• _TASK PROMPT_: Retype everything in the entries that follow, exactly as shown.

• _DATA UNDER STUDY_:
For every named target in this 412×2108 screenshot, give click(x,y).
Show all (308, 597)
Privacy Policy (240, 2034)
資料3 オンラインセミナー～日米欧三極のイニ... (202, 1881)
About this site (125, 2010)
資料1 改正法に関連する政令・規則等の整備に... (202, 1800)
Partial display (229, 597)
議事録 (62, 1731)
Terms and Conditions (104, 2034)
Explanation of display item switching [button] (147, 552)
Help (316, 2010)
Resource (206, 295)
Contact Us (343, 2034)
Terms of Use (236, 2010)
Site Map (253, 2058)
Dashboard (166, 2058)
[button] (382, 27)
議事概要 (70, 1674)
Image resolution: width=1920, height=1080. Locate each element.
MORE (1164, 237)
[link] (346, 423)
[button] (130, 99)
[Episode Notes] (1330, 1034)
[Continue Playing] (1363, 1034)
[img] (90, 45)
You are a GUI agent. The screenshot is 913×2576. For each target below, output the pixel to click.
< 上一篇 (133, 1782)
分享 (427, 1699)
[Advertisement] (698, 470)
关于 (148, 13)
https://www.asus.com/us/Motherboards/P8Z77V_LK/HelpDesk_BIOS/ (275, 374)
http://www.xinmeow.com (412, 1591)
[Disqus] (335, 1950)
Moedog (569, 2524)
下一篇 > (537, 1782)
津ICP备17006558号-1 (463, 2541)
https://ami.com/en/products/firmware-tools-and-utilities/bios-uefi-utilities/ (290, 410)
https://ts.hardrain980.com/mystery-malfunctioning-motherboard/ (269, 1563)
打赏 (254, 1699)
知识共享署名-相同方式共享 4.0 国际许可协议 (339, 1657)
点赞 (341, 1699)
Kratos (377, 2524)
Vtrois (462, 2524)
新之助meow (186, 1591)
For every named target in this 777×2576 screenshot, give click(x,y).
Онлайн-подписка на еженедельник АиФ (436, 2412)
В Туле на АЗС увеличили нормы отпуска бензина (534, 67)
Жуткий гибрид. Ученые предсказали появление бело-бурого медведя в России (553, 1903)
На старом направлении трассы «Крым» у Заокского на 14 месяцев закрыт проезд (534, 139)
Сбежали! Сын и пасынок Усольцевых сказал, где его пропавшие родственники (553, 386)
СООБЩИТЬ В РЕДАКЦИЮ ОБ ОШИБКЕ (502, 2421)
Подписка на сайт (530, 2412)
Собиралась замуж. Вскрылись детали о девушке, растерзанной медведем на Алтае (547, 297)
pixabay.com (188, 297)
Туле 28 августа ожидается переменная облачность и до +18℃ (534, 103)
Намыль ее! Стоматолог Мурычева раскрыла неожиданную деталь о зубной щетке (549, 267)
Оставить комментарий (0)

• _SOLVED PROBLEM_:
For every named target in this 412×2108 screenshot, give click(x,y).
Show all (308, 597)
Privacy Policy (240, 2034)
資料3 オンラインセミナー～日米欧三極のイニ... (202, 1881)
About this site (125, 2010)
資料1 改正法に関連する政令・規則等の整備に... (202, 1800)
Partial display (229, 597)
議事録 (62, 1731)
Terms and Conditions (104, 2034)
Explanation of display item switching [button] (147, 552)
Help (316, 2010)
Resource (206, 295)
Contact Us (343, 2034)
Terms of Use (236, 2010)
Site Map (253, 2058)
Dashboard (166, 2058)
[button] (382, 27)
議事概要 (70, 1674)
Image resolution: width=1920, height=1080. Locate each element.
MORE (1164, 237)
[link] (346, 423)
[button] (130, 99)
[Episode Notes] (1330, 1034)
[Continue Playing] (1363, 1034)
[img] (90, 45)
You are a GUI agent. The screenshot is 913×2576. For each target below, output the pixel to click.
< 上一篇 (133, 1782)
分享 (427, 1699)
[Advertisement] (698, 470)
关于 (148, 13)
https://www.asus.com/us/Motherboards/P8Z77V_LK/HelpDesk_BIOS/ (275, 374)
http://www.xinmeow.com (412, 1591)
[Disqus] (335, 1950)
Moedog (569, 2524)
下一篇 > (537, 1782)
津ICP备17006558号-1 (463, 2541)
https://ami.com/en/products/firmware-tools-and-utilities/bios-uefi-utilities/ (290, 410)
https://ts.hardrain980.com/mystery-malfunctioning-motherboard/ (269, 1563)
打赏 (254, 1699)
知识共享署名-相同方式共享 4.0 国际许可协议 (339, 1657)
点赞 (341, 1699)
Kratos (377, 2524)
Vtrois (462, 2524)
新之助meow (186, 1591)
For every named target in this 777×2576 screenshot, give click(x,y).
Онлайн-подписка на еженедельник АиФ (436, 2412)
В Туле на АЗС увеличили нормы отпуска бензина (534, 67)
Жуткий гибрид. Ученые предсказали появление бело-бурого медведя в России (553, 1903)
На старом направлении трассы «Крым» у Заокского на 14 месяцев закрыт проезд (534, 139)
Сбежали! Сын и пасынок Усольцевых сказал, где его пропавшие родственники (553, 386)
СООБЩИТЬ В РЕДАКЦИЮ ОБ ОШИБКЕ (502, 2421)
Подписка на сайт (530, 2412)
Собиралась замуж. Вскрылись детали о девушке, растерзанной медведем на Алтае (547, 297)
pixabay.com (188, 297)
Туле 28 августа ожидается переменная облачность и до +18℃ (534, 103)
Намыль ее! Стоматолог Мурычева раскрыла неожиданную деталь о зубной щетке (549, 267)
Оставить комментарий (0)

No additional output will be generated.